Somebody, unfortunately, had explained to Innocent how to open the cylinder. As Kirby struggled to his feet, still dizzy, and tottered across the open ground, Innocent pushed bullets business end forward into the cylinder. More cartridges rolled about and fell on the ground.
Innocent saw Kirby coming and backed hurriedly away, stumbling a bit, pushing just one more bullet home, struggling to close the half-full cylinder and scramble backwards at the same time, and all the while watching neither his hands nor the world behind him. Kirby, pursuing, cried, “Innocent, why? Why?”
“You killed her,” Innocent said, and slammed the cylinder shut, pinching one finger nastily in the process. He put that finger in his mouth and pointed the gun at Kirby.
Who had stopped a few paces away, too bewildered to be either scared or smart. “Killed? Who?”
“Wallawa Weeng,” Innocent said.
“Who?”
Innocent took his finger from his mouth. “Valerie Greene,” he said, “and you’re going to die for it!”
“Tsk,” said the Mark VI, as Kirby threw his arms up to protect his head.

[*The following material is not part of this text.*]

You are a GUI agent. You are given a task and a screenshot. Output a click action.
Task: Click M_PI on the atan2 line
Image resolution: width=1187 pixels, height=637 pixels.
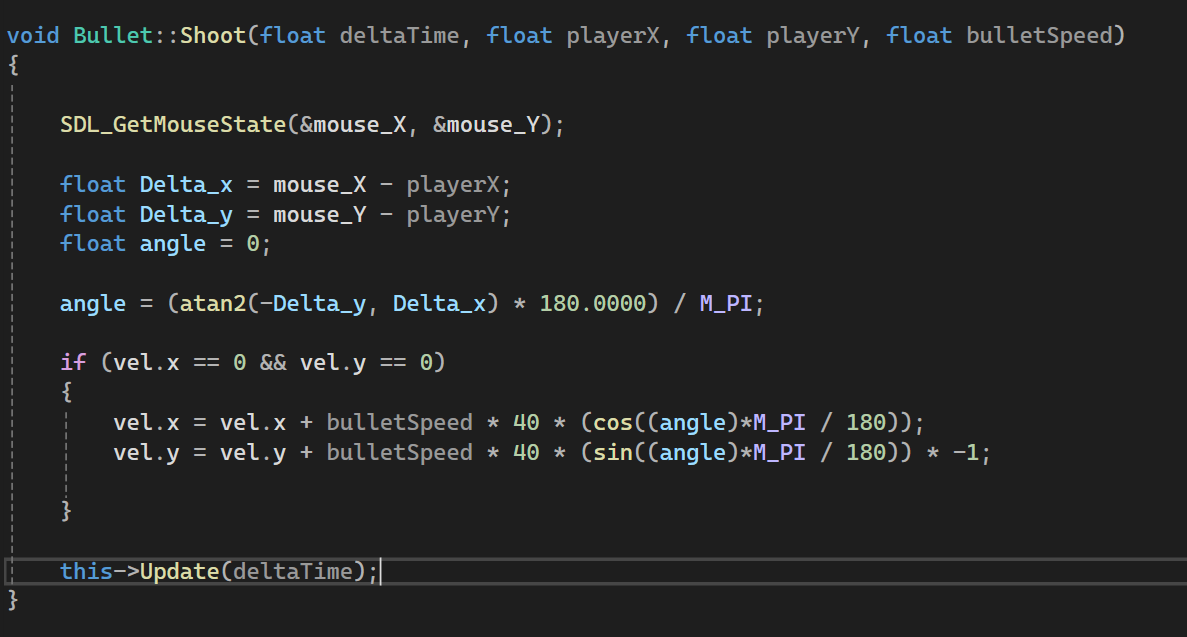pos(725,304)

“God damned bastard!” Innocent cried.
“I didn’t!” Kirby yelled. “Innocent, I’m innocent!”
“Tsk.”
“Shit! Where are they?”
“I didn’t do it!”
“Boom,” said the shotgun in Manny’s hands in the doorway of the house, and a number of leaf bits and twig mulch pattered down onto the tableau of Innocent and Kirby.
Innocent, wide-eyed, looked over at Manny who, untroubled by recoil, was lowering the shotgun barrel from his aim at the tree branches to a new sighting on Innocent’s torso. This piece of armament was a Ted Williams Over-and-under shotgun with 28-inch barrels, 48 inches overall, weight seven and a quarter pounds, firing either two and three-quarter or three inch standard or magnum shells in 12 gauge, available at Sears stores. Manny’s finger had already moved from the front trigger, which had just fired the modified choke lower barrel, to the rear trigger, which at any instant could unleash the contents of the full choke upper barrel.
Having no idea what Manny planned to do next, hoping against hope he wasn’t running into a blast of shotgun pellets, Kirby dashed forward, grabbed the Mark VI out of Innocent’s slack hands, and ran away holding the gun in both his hands, yelling, “Don’t shoot! Don’t shoot!”
Innocent stared after him in frustration and aggravation: “How can I shoot? You took my gun!”
“Manny!” Kirby yelled in explanation. “Manny, don’t shoot!”